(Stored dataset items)
——————————

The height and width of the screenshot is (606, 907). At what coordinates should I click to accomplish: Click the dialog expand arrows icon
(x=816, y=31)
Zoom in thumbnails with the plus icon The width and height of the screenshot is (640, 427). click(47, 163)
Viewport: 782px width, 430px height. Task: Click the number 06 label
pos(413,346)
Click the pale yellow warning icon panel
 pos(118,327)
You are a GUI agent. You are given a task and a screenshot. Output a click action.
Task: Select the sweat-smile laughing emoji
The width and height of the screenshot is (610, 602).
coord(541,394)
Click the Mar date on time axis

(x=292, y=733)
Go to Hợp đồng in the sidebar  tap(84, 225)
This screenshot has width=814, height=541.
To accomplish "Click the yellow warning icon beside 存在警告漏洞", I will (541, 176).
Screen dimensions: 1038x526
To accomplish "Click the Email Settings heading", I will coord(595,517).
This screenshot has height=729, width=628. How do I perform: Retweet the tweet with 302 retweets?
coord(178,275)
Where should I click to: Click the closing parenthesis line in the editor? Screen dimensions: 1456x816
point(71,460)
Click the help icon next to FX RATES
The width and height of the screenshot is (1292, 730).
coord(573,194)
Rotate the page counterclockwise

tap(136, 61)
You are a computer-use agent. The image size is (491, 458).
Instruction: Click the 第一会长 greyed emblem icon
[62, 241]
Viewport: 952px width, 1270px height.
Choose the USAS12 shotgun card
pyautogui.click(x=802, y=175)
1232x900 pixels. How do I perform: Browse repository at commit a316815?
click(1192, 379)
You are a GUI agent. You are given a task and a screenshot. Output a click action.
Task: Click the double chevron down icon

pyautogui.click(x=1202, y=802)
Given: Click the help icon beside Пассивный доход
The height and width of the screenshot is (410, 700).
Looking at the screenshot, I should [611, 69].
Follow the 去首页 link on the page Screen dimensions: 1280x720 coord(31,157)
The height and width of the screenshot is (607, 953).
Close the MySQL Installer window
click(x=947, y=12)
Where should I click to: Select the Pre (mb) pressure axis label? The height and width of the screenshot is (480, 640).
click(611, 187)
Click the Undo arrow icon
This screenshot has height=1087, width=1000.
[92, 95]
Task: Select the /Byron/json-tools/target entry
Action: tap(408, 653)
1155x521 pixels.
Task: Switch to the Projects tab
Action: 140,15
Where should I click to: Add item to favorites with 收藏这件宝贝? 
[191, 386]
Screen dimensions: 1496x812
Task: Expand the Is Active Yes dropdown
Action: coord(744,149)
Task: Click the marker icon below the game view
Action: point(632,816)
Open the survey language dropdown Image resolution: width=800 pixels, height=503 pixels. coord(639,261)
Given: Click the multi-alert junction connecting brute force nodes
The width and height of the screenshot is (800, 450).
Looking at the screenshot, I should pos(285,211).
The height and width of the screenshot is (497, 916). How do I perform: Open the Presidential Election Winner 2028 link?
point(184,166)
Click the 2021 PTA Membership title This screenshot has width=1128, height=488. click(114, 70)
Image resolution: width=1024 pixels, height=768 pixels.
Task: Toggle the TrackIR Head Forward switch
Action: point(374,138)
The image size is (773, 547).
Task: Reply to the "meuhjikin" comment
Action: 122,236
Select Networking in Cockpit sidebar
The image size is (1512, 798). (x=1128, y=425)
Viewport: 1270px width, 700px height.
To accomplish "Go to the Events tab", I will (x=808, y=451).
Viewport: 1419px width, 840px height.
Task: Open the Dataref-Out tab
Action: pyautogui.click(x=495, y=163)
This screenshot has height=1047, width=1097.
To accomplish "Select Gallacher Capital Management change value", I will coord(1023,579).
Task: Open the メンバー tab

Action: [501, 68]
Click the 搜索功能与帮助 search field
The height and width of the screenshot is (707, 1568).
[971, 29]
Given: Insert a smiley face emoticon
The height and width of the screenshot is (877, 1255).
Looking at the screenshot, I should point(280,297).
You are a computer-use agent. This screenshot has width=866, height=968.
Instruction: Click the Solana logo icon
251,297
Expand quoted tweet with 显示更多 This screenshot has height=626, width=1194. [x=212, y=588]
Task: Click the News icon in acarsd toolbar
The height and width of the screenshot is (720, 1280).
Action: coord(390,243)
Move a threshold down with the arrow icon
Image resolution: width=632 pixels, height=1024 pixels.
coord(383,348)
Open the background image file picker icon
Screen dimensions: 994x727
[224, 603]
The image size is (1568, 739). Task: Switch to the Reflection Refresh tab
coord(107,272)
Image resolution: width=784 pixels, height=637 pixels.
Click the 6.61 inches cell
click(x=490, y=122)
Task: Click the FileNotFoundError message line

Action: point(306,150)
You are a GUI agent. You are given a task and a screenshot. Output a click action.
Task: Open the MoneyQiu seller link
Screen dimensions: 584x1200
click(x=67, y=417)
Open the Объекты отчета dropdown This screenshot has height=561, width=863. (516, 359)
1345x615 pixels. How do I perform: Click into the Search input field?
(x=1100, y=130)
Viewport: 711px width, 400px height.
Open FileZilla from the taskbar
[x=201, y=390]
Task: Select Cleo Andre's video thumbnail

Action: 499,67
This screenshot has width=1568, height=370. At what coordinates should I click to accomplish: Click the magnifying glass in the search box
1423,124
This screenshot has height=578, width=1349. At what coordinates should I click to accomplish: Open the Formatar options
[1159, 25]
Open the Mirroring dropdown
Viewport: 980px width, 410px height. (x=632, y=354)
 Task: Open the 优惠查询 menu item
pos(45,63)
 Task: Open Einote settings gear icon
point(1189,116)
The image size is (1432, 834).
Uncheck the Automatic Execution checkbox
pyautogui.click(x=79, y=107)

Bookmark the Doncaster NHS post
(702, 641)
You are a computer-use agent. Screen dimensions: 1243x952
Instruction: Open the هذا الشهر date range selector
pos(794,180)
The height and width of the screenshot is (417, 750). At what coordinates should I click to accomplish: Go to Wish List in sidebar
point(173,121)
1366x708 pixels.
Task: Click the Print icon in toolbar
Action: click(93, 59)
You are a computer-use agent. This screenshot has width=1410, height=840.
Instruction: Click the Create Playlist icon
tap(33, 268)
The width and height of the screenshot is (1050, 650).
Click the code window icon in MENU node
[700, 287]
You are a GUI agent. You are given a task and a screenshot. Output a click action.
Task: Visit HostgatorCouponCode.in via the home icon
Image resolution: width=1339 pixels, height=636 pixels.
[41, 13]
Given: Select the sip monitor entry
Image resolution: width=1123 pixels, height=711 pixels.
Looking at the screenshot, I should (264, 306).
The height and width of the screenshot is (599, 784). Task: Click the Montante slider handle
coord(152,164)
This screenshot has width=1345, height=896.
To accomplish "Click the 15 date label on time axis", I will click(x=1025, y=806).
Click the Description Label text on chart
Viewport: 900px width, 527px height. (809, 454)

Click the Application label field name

——————————

__Work to be completed__
Reproduce the entries in full, exactly as written.

__Your solution__
The height and width of the screenshot is (606, 907). At what coordinates should I click to accomplish: Click the dialog expand arrows icon
(x=816, y=31)
Zoom in thumbnails with the plus icon The width and height of the screenshot is (640, 427). click(47, 163)
Viewport: 782px width, 430px height. Task: Click the number 06 label
pos(413,346)
Click the pale yellow warning icon panel
 pos(118,327)
You are a GUI agent. You are given a task and a screenshot. Output a click action.
Task: Select the sweat-smile laughing emoji
The width and height of the screenshot is (610, 602).
coord(541,394)
Click the Mar date on time axis

(x=292, y=733)
Go to Hợp đồng in the sidebar  tap(84, 225)
This screenshot has width=814, height=541.
To accomplish "Click the yellow warning icon beside 存在警告漏洞", I will (541, 176).
Screen dimensions: 1038x526
To accomplish "Click the Email Settings heading", I will coord(595,517).
This screenshot has height=729, width=628. How do I perform: Retweet the tweet with 302 retweets?
coord(178,275)
Where should I click to: Click the closing parenthesis line in the editor? Screen dimensions: 1456x816
point(71,460)
Click the help icon next to FX RATES
The width and height of the screenshot is (1292, 730).
coord(573,194)
Rotate the page counterclockwise

tap(136, 61)
You are a computer-use agent. The image size is (491, 458).
Instruction: Click the 第一会长 greyed emblem icon
[62, 241]
Viewport: 952px width, 1270px height.
Choose the USAS12 shotgun card
pyautogui.click(x=802, y=175)
1232x900 pixels. How do I perform: Browse repository at commit a316815?
click(1192, 379)
You are a GUI agent. You are given a task and a screenshot. Output a click action.
Task: Click the double chevron down icon

pyautogui.click(x=1202, y=802)
Given: Click the help icon beside Пассивный доход
The height and width of the screenshot is (410, 700).
Looking at the screenshot, I should [611, 69].
Follow the 去首页 link on the page Screen dimensions: 1280x720 coord(31,157)
The height and width of the screenshot is (607, 953).
Close the MySQL Installer window
click(x=947, y=12)
Where should I click to: Select the Pre (mb) pressure axis label? The height and width of the screenshot is (480, 640).
click(611, 187)
Click the Undo arrow icon
This screenshot has height=1087, width=1000.
[92, 95]
Task: Select the /Byron/json-tools/target entry
Action: tap(408, 653)
1155x521 pixels.
Task: Switch to the Projects tab
Action: 140,15
Where should I click to: Add item to favorites with 收藏这件宝贝? 
[191, 386]
Screen dimensions: 1496x812
Task: Expand the Is Active Yes dropdown
Action: coord(744,149)
Task: Click the marker icon below the game view
Action: point(632,816)
Open the survey language dropdown Image resolution: width=800 pixels, height=503 pixels. coord(639,261)
Given: Click the multi-alert junction connecting brute force nodes
The width and height of the screenshot is (800, 450).
Looking at the screenshot, I should pos(285,211).
The height and width of the screenshot is (497, 916). How do I perform: Open the Presidential Election Winner 2028 link?
point(184,166)
Click the 2021 PTA Membership title This screenshot has width=1128, height=488. click(114, 70)
Image resolution: width=1024 pixels, height=768 pixels.
Task: Toggle the TrackIR Head Forward switch
Action: point(374,138)
The image size is (773, 547).
Task: Reply to the "meuhjikin" comment
Action: 122,236
Select Networking in Cockpit sidebar
The image size is (1512, 798). (x=1128, y=425)
Viewport: 1270px width, 700px height.
To accomplish "Go to the Events tab", I will (x=808, y=451).
Viewport: 1419px width, 840px height.
Task: Open the Dataref-Out tab
Action: pyautogui.click(x=495, y=163)
This screenshot has height=1047, width=1097.
To accomplish "Select Gallacher Capital Management change value", I will coord(1023,579).
Task: Open the メンバー tab

Action: [501, 68]
Click the 搜索功能与帮助 search field
The height and width of the screenshot is (707, 1568).
[971, 29]
Given: Insert a smiley face emoticon
The height and width of the screenshot is (877, 1255).
Looking at the screenshot, I should point(280,297).
You are a computer-use agent. This screenshot has width=866, height=968.
Instruction: Click the Solana logo icon
251,297
Expand quoted tweet with 显示更多 This screenshot has height=626, width=1194. [x=212, y=588]
Task: Click the News icon in acarsd toolbar
The height and width of the screenshot is (720, 1280).
Action: coord(390,243)
Move a threshold down with the arrow icon
Image resolution: width=632 pixels, height=1024 pixels.
coord(383,348)
Open the background image file picker icon
Screen dimensions: 994x727
[224, 603]
The image size is (1568, 739). Task: Switch to the Reflection Refresh tab
coord(107,272)
Image resolution: width=784 pixels, height=637 pixels.
Click the 6.61 inches cell
click(x=490, y=122)
Task: Click the FileNotFoundError message line

Action: point(306,150)
You are a GUI agent. You are given a task and a screenshot. Output a click action.
Task: Open the MoneyQiu seller link
Screen dimensions: 584x1200
click(x=67, y=417)
Open the Объекты отчета dropdown This screenshot has height=561, width=863. (516, 359)
1345x615 pixels. How do I perform: Click into the Search input field?
(x=1100, y=130)
Viewport: 711px width, 400px height.
Open FileZilla from the taskbar
[x=201, y=390]
Task: Select Cleo Andre's video thumbnail

Action: 499,67
This screenshot has width=1568, height=370. At what coordinates should I click to accomplish: Click the magnifying glass in the search box
1423,124
This screenshot has height=578, width=1349. At what coordinates should I click to accomplish: Open the Formatar options
[1159, 25]
Open the Mirroring dropdown
Viewport: 980px width, 410px height. (x=632, y=354)
 Task: Open the 优惠查询 menu item
pos(45,63)
 Task: Open Einote settings gear icon
point(1189,116)
The image size is (1432, 834).
Uncheck the Automatic Execution checkbox
pyautogui.click(x=79, y=107)

Bookmark the Doncaster NHS post
(702, 641)
You are a computer-use agent. Screen dimensions: 1243x952
Instruction: Open the هذا الشهر date range selector
pos(794,180)
The height and width of the screenshot is (417, 750). At what coordinates should I click to accomplish: Go to Wish List in sidebar
point(173,121)
1366x708 pixels.
Task: Click the Print icon in toolbar
Action: click(93, 59)
You are a computer-use agent. This screenshot has width=1410, height=840.
Instruction: Click the Create Playlist icon
tap(33, 268)
The width and height of the screenshot is (1050, 650).
Click the code window icon in MENU node
[700, 287]
You are a GUI agent. You are given a task and a screenshot. Output a click action.
Task: Visit HostgatorCouponCode.in via the home icon
Image resolution: width=1339 pixels, height=636 pixels.
[41, 13]
Given: Select the sip monitor entry
Image resolution: width=1123 pixels, height=711 pixels.
Looking at the screenshot, I should (264, 306).
The height and width of the screenshot is (599, 784). Task: Click the Montante slider handle
coord(152,164)
This screenshot has width=1345, height=896.
To accomplish "Click the 15 date label on time axis", I will click(x=1025, y=806).
Click the Description Label text on chart
Viewport: 900px width, 527px height. (809, 454)

Click the Application label field name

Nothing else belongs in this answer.